EXERCISE REQUIREMENTS:
Repeat the listing exactly. Pictures stay out of your copy.
DATASET CONTENT START
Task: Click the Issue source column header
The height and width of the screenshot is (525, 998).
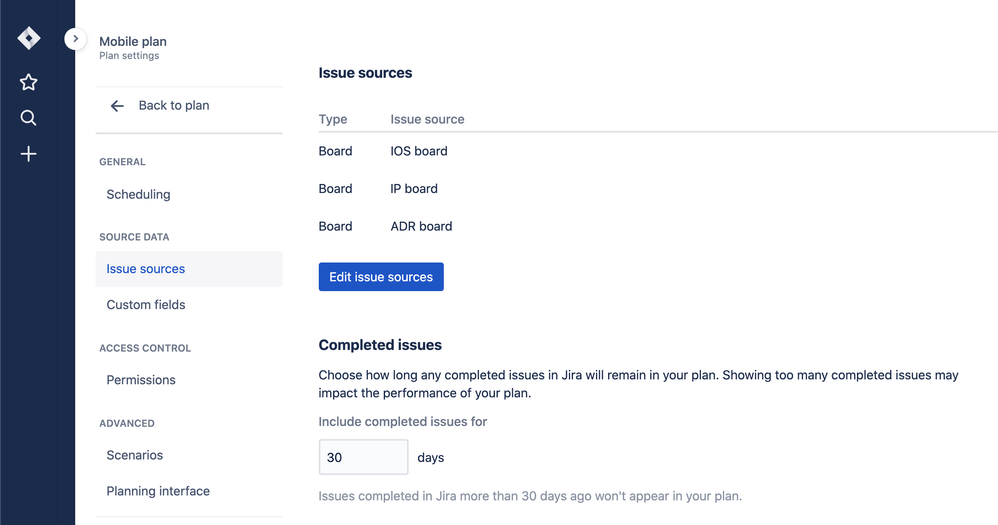Action: [427, 119]
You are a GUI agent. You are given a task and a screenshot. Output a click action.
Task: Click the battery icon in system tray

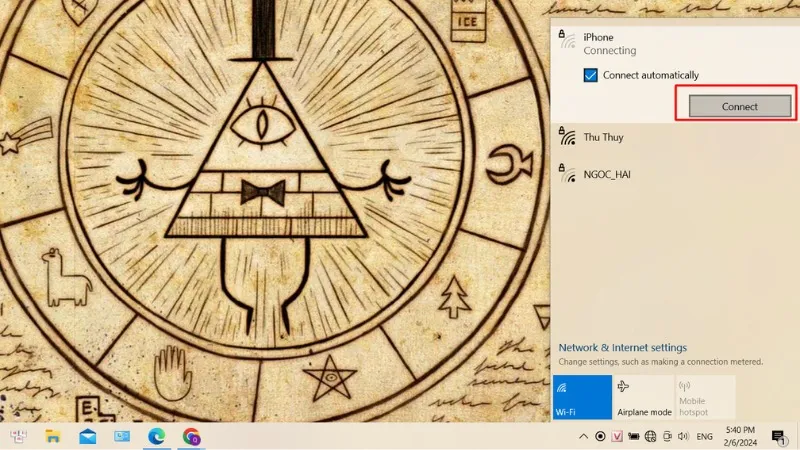(634, 437)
DATASET CONTENT END
RESULT:
Task: Click the Issue source column header
The height and width of the screenshot is (525, 998).
Action: [427, 119]
You are a GUI agent. You are given a task and a screenshot. Output a click action.
Task: Click the battery icon in system tray

(634, 437)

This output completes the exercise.